Fourier discrete transform of signal in dB scale

Hello there.

I want to analyse the spectrum of signal which is in log scale. I guess it should be linearized, that is, diveded by 20 and then raise 10 to the power of it, before input it in an FFT implementation. Is that correct? Maybe the answer could be "depends", but I really want to know what you people use to do when analysing dB scaled signals...

Ok, if the answer is yes, there's the problem of overflow when raising 10 to the power of a signal whose amplitude is, say, about 15000. Thus I want to know if there's some property about Fourier transform helping on this. For instance: "the transform of the log is the log of the transform", or something else... (I know this property does not hold, but maybe something similar could help).

It's really a newbie question, but I'm just a beginner, sorry for that.

Tarcísio

What type of analysis do you have in mind?

If you only have amplitude information of a frequency domain representation, you can't convert back to the time domain as you miss phase information.

Very likely the log display uses "displayed value" = 20*log(Vlin/ref). Where Vref is a certain reference (for example 1V when displayed value is in dBv). It may also use dBm (dbm = 10*log(P/1mW), so 20 dBm = 100 mW = 0.1W).

As you may have -80 dBV and for example 0 dBV in one display, the linear range can be very large (here factor 10k).

If you show me example of your "signal in log scale", I can probably tell you how to apply a fourier transform. Seriously speaking, I can't imagine it at all.

Well, the signal is in the time domain and I want to see how it is in the frequency domain, in order to know if it would be interesting to apply some kind of filter. The point is that in the time domain it's in dBm. I already calculate the FFT of it in the way it is returned by the equipment (that is, in dBm), but the result is weird, with a maximum in 0 Hz and very small components scattered by the other frequencies. In fact the signal is in dBm vs meters, but I guess this is not an important issue. Here's a snapshot of a flowed FFT attempt:

You need to reconstruct a bipolar signal to get correct fundamental frequency display. The non-linear waveform distortion vy log operation creates harmonics that aren't in the original signal. Antilog transformation (if possible according to the magnitude resolution) could improve the spectral display.

> Antilog transformation (if possible according to the magnitude resolution) could improve the spectral display.

I'm following this path, first Antilog and then FFT. I'm working on Python, and it indeed has a bigfloat, but the implementation of FFT I'm using (from scipy) can't work with arrays of bigfloats.

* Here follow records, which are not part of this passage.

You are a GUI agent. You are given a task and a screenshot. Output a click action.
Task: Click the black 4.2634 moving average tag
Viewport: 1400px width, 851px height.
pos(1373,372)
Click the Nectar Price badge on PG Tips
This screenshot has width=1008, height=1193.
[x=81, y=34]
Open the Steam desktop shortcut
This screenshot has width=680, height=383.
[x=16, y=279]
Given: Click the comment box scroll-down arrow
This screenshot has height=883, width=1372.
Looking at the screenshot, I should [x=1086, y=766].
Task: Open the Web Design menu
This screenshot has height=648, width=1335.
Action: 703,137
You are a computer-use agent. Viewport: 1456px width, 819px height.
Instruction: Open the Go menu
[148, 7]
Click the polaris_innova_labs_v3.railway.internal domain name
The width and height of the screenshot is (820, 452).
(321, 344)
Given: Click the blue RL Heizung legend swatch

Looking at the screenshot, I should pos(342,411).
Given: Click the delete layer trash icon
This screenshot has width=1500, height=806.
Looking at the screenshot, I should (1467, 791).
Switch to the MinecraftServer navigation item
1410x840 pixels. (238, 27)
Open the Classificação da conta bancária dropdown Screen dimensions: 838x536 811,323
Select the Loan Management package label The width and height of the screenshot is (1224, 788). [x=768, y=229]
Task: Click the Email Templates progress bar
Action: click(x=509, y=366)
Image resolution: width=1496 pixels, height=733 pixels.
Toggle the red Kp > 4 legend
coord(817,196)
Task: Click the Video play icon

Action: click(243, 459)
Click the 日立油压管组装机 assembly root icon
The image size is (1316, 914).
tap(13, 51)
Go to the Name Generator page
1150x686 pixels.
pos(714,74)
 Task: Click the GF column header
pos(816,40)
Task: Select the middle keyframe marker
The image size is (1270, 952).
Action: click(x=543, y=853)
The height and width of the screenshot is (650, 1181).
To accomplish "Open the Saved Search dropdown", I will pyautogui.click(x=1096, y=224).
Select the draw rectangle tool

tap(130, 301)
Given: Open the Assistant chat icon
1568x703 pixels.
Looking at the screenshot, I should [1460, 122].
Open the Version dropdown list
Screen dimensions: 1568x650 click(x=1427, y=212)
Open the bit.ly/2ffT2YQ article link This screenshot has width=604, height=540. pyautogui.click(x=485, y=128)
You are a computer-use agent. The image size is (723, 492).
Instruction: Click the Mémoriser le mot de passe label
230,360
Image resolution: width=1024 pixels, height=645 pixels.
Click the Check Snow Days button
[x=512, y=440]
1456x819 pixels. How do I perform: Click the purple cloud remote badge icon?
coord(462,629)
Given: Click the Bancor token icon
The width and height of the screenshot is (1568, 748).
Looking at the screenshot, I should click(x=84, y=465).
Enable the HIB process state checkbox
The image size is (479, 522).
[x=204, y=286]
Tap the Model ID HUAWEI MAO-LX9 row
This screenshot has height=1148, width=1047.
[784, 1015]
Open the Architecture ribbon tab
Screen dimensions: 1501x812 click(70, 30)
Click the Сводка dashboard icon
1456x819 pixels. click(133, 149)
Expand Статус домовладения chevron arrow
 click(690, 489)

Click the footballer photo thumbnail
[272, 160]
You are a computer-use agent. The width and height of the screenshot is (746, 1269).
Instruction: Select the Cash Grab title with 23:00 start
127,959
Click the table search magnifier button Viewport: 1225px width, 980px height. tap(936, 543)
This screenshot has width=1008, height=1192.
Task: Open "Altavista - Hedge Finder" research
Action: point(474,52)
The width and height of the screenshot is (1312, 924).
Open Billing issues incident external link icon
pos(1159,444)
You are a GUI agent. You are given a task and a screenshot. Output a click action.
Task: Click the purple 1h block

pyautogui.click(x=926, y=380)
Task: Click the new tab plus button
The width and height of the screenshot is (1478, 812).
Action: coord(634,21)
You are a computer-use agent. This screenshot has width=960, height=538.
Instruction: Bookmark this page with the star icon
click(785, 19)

Anyway, thank you very much for your reply.

It should be sufficient to apply a scale factor that gives a good representation of the main signal components. I presume that you have the original, none-rectified signal available and can evaluate the effect of the different operations. But it should be obvious that the absolute value operation is seriously destroying the spectral information. So if you apply a nonlinear compression, it should at least keep the sign.

Now I see I didn't read your question correctly.

From dBm (time domain), you can't go to the frequency domain. Even after undoing the dBm operation, you don't have the polarity, so you may need to guess this by hand (time consuming). Also zero crossings lead to -infinity log values, so there must be some operation in between. If you know the signal is unipolar and non-zero, FFT will give meaningful results.

What is actually between the signal and the log display, as time domain AC signals are mostly not represented on a log scale?

When it is done, there is mostly an rms or rectifying action in between with some averaging before conversion to dBm.

The signal is indeed unipolar (by this you mean that it has only one direction, and does not go back and forth, right?) and non-zero (since there's always noise in the measurement). I don't know what's in the middle that converts it to log, I'm checking the manual if there's a way to get it plain from the measurement.